Write out only the opening lines of the entries, through the line with "Task: Edit the Listeners and routing section".

---- Material supplied

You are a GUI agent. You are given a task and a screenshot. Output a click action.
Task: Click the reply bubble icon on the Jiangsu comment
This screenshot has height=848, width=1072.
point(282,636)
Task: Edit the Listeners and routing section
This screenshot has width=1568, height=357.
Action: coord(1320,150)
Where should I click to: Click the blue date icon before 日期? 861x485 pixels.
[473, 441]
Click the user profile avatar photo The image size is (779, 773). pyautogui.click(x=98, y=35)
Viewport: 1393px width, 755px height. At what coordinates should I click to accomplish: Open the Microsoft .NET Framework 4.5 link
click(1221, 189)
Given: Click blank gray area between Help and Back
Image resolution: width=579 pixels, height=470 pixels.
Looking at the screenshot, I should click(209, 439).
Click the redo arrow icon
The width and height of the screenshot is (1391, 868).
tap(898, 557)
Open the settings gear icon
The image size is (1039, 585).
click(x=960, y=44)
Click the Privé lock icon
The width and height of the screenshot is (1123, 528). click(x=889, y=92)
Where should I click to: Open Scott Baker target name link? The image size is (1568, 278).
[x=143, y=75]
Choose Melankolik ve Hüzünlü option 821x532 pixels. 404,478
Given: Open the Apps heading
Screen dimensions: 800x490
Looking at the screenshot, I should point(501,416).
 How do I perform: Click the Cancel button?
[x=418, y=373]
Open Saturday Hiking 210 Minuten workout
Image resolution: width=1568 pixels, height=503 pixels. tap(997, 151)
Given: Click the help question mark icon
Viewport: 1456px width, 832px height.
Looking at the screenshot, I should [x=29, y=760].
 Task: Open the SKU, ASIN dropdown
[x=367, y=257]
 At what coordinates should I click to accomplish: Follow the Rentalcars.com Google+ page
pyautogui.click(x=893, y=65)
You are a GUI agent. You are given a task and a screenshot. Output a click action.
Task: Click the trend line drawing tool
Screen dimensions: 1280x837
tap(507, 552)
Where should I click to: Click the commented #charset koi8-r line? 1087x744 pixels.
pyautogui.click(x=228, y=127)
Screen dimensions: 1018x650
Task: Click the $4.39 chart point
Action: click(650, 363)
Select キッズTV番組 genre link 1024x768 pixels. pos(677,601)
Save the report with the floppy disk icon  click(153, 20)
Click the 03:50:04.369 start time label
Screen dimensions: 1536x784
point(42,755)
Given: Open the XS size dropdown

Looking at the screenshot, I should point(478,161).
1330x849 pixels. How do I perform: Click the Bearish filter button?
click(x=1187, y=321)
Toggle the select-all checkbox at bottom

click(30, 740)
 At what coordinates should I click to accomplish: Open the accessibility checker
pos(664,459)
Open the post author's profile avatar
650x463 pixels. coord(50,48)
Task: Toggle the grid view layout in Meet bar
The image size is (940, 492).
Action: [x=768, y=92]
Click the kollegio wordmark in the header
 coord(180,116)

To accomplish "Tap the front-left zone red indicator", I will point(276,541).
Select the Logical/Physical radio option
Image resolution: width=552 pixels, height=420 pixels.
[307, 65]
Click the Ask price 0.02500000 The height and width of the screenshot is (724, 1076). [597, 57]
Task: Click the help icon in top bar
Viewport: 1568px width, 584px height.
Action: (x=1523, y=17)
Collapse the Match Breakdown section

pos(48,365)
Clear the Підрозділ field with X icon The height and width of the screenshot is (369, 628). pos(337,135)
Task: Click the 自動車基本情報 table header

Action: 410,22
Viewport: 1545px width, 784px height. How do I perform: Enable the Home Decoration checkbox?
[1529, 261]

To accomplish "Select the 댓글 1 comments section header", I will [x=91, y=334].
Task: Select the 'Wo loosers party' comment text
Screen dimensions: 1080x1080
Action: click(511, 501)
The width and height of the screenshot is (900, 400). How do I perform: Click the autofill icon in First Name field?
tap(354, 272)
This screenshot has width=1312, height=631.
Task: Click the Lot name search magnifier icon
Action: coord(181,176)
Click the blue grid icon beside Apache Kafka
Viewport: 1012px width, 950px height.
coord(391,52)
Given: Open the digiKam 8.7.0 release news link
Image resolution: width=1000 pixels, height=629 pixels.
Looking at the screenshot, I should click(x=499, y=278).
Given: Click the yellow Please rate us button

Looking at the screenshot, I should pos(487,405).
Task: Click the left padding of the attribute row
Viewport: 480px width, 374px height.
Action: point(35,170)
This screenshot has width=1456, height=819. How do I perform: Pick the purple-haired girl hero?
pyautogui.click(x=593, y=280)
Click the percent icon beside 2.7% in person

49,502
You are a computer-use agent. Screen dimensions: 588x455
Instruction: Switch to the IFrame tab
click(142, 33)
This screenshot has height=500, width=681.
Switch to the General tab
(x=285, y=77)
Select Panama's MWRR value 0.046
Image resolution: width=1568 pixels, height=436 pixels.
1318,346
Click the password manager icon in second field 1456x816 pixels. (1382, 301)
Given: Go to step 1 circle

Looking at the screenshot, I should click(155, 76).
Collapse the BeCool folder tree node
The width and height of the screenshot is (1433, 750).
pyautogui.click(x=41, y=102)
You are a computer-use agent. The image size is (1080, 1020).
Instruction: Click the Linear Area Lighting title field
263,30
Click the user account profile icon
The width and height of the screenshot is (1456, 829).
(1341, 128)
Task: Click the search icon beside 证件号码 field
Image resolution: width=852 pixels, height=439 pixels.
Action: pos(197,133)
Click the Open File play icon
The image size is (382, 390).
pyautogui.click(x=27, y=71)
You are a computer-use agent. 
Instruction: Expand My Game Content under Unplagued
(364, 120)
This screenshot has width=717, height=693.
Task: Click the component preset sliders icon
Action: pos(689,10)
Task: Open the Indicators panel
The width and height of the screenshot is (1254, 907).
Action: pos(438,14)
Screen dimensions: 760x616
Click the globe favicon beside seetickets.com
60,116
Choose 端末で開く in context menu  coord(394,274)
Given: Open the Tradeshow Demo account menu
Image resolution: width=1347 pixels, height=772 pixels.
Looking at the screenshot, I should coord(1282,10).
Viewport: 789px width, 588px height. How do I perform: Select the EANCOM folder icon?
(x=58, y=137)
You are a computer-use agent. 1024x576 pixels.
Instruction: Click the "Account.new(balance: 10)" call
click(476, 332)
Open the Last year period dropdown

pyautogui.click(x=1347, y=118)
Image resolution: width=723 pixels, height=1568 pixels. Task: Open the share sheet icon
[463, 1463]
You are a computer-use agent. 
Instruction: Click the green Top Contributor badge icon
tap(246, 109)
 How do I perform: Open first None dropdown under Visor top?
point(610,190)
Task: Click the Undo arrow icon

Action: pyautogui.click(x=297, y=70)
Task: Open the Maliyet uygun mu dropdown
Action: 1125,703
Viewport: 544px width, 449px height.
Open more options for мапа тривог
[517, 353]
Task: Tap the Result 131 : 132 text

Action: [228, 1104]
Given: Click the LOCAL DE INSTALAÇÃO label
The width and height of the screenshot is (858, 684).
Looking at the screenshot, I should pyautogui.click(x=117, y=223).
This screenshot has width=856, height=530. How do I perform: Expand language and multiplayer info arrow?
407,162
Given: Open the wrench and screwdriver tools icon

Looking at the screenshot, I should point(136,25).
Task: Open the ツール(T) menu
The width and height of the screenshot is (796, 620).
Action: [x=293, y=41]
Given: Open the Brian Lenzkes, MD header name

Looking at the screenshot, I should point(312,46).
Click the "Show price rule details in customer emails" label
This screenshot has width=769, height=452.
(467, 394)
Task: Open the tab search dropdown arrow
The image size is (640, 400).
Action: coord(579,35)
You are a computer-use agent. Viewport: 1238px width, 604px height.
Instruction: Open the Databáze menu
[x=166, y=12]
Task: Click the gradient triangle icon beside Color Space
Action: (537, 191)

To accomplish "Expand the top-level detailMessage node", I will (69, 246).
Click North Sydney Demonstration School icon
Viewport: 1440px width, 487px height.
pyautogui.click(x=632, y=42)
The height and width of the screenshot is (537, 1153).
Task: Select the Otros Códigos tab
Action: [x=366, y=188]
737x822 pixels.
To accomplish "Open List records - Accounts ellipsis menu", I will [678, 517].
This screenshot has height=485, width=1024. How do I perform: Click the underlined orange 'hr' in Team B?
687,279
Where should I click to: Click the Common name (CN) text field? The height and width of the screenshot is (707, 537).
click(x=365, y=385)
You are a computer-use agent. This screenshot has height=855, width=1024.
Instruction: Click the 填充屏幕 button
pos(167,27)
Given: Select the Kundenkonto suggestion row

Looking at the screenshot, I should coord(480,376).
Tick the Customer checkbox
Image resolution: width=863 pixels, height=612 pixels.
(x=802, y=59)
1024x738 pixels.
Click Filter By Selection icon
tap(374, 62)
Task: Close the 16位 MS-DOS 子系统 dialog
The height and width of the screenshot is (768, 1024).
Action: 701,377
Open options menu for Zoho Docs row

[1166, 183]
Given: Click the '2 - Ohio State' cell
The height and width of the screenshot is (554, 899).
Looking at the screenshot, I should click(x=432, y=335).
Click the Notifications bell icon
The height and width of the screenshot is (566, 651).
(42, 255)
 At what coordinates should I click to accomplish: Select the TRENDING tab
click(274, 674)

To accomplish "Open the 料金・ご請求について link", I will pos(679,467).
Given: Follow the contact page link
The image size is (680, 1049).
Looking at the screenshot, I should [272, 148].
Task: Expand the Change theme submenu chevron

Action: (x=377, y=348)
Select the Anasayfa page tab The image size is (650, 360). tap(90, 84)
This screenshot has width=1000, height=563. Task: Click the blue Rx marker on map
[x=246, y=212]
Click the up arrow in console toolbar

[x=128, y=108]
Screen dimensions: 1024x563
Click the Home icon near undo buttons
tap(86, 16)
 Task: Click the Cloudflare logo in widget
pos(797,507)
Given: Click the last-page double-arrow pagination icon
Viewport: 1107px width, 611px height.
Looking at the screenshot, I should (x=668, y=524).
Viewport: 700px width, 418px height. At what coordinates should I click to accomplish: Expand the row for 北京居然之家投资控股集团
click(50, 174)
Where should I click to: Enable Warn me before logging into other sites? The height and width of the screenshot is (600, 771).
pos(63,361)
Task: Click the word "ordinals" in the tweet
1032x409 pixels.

--------

*Response to this task:*
You are a GUI agent. You are given a task and a screenshot. Output a click action.
Task: Click the reply bubble icon on the Jiangsu comment
This screenshot has height=848, width=1072.
point(282,636)
Task: Edit the Listeners and routing section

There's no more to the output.